§ What you will do
What follows are records. Restate all of them word for word.

[Stored data entries]
▼▼▼

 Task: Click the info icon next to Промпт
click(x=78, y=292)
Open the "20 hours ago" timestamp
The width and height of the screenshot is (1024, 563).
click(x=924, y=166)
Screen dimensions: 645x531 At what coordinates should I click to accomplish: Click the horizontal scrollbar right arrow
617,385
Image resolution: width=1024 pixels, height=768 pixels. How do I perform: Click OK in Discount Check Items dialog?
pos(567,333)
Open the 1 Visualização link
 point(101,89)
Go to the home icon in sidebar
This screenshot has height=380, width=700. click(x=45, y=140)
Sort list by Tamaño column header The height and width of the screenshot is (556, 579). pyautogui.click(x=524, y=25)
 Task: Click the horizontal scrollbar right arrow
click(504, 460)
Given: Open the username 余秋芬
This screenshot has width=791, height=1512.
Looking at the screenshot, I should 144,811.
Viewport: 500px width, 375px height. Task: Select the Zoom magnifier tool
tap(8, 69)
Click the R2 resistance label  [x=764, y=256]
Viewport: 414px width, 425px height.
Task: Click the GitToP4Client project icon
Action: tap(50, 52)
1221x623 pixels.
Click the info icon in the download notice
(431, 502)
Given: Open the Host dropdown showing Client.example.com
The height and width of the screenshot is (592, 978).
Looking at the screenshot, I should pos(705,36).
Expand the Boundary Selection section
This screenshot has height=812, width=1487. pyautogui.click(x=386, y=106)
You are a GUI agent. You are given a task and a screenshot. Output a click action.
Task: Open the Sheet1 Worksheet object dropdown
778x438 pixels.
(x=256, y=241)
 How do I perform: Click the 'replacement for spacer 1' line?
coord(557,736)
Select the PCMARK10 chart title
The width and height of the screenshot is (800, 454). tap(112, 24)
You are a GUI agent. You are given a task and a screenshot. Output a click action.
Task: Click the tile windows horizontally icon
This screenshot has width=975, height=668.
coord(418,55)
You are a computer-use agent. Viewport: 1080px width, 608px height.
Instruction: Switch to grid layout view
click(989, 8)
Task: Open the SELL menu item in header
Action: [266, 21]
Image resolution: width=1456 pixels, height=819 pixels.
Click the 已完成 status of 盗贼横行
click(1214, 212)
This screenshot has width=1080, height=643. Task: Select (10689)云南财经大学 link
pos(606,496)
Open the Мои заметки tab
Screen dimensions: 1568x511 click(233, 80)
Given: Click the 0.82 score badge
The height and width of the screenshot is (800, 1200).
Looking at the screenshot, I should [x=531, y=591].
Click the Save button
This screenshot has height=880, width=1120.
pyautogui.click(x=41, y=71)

▲▲▲

§ Reply to the exercise
 Task: Click the info icon next to Промпт
click(x=78, y=292)
Open the "20 hours ago" timestamp
The width and height of the screenshot is (1024, 563).
click(x=924, y=166)
Screen dimensions: 645x531 At what coordinates should I click to accomplish: Click the horizontal scrollbar right arrow
617,385
Image resolution: width=1024 pixels, height=768 pixels. How do I perform: Click OK in Discount Check Items dialog?
pos(567,333)
Open the 1 Visualização link
 point(101,89)
Go to the home icon in sidebar
This screenshot has height=380, width=700. click(x=45, y=140)
Sort list by Tamaño column header The height and width of the screenshot is (556, 579). pyautogui.click(x=524, y=25)
 Task: Click the horizontal scrollbar right arrow
click(504, 460)
Given: Open the username 余秋芬
This screenshot has width=791, height=1512.
Looking at the screenshot, I should 144,811.
Viewport: 500px width, 375px height. Task: Select the Zoom magnifier tool
tap(8, 69)
Click the R2 resistance label  [x=764, y=256]
Viewport: 414px width, 425px height.
Task: Click the GitToP4Client project icon
Action: tap(50, 52)
1221x623 pixels.
Click the info icon in the download notice
(431, 502)
Given: Open the Host dropdown showing Client.example.com
The height and width of the screenshot is (592, 978).
Looking at the screenshot, I should pos(705,36).
Expand the Boundary Selection section
This screenshot has height=812, width=1487. pyautogui.click(x=386, y=106)
You are a GUI agent. You are given a task and a screenshot. Output a click action.
Task: Open the Sheet1 Worksheet object dropdown
778x438 pixels.
(x=256, y=241)
 How do I perform: Click the 'replacement for spacer 1' line?
coord(557,736)
Select the PCMARK10 chart title
The width and height of the screenshot is (800, 454). tap(112, 24)
You are a GUI agent. You are given a task and a screenshot. Output a click action.
Task: Click the tile windows horizontally icon
This screenshot has width=975, height=668.
coord(418,55)
You are a computer-use agent. Viewport: 1080px width, 608px height.
Instruction: Switch to grid layout view
click(989, 8)
Task: Open the SELL menu item in header
Action: [266, 21]
Image resolution: width=1456 pixels, height=819 pixels.
Click the 已完成 status of 盗贼横行
click(1214, 212)
This screenshot has width=1080, height=643. Task: Select (10689)云南财经大学 link
pos(606,496)
Open the Мои заметки tab
Screen dimensions: 1568x511 click(233, 80)
Given: Click the 0.82 score badge
The height and width of the screenshot is (800, 1200).
Looking at the screenshot, I should [x=531, y=591].
Click the Save button
This screenshot has height=880, width=1120.
pyautogui.click(x=41, y=71)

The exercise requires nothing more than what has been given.